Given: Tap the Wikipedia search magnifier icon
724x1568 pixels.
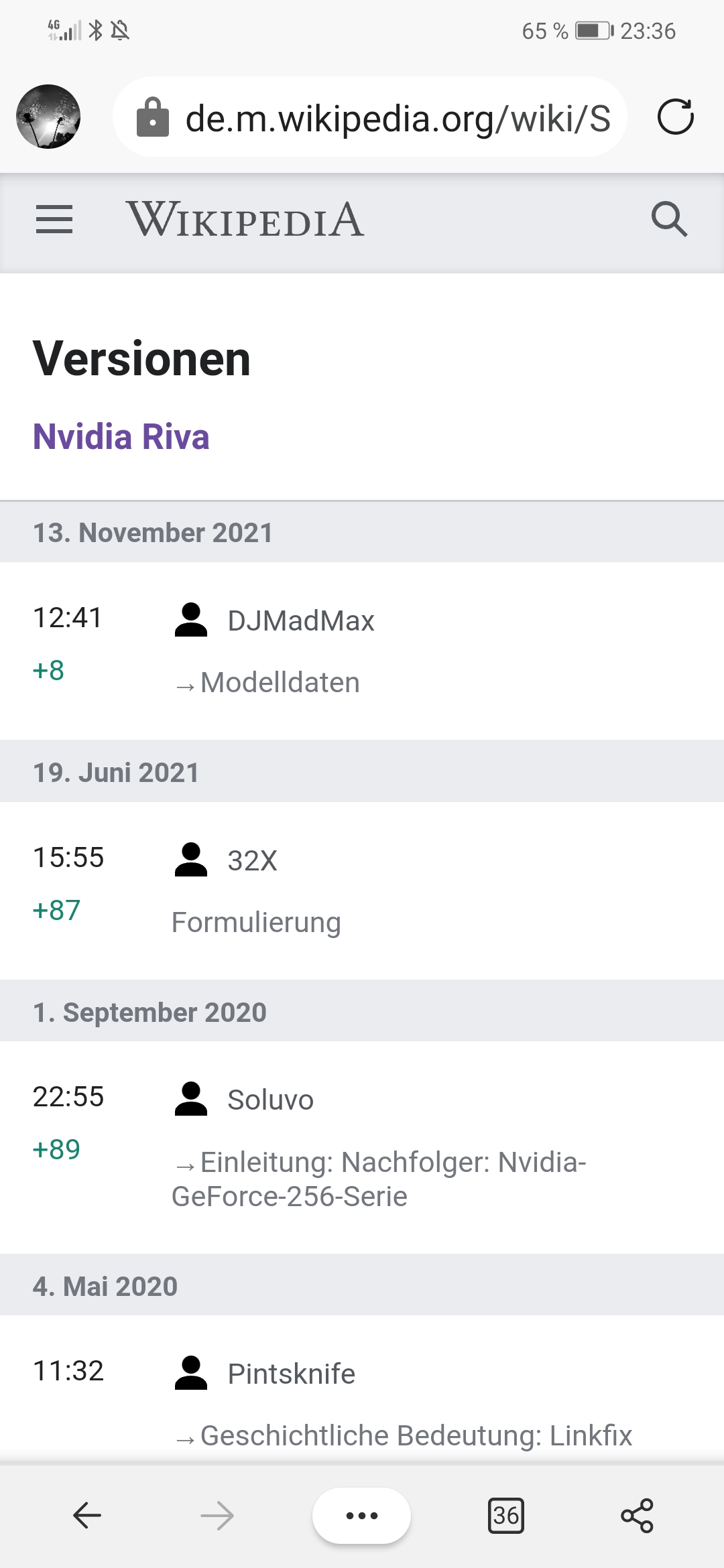Looking at the screenshot, I should click(x=669, y=220).
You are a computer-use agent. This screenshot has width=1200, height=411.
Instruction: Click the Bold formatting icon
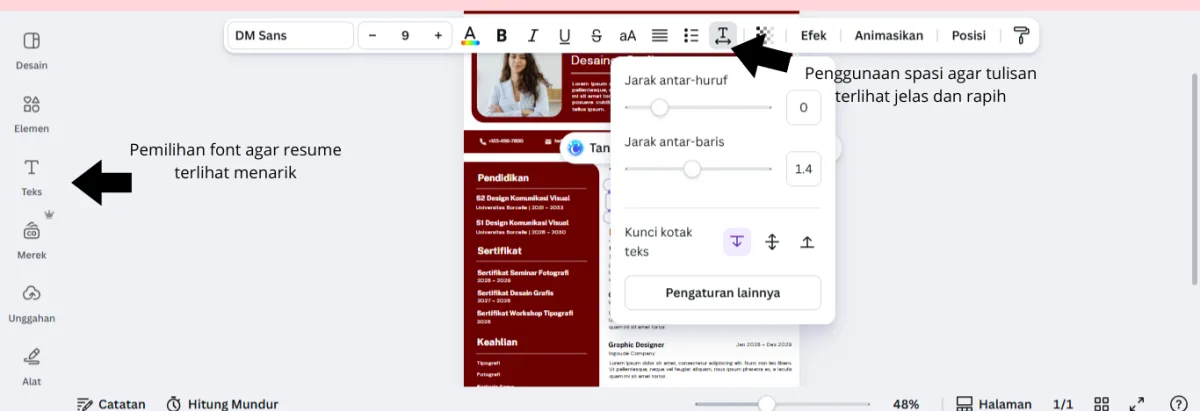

+ + + + + + +

◆ **INSTRUCTIONS FOR THE TASK**:
Give back every line of the material exactly as written, but not the pictures.

◆ **WRITTEN REPLY**:
Given: Tap the Wikipedia search magnifier icon
724x1568 pixels.
Looking at the screenshot, I should click(x=669, y=220).
You are a computer-use agent. This screenshot has width=1200, height=411.
Instruction: Click the Bold formatting icon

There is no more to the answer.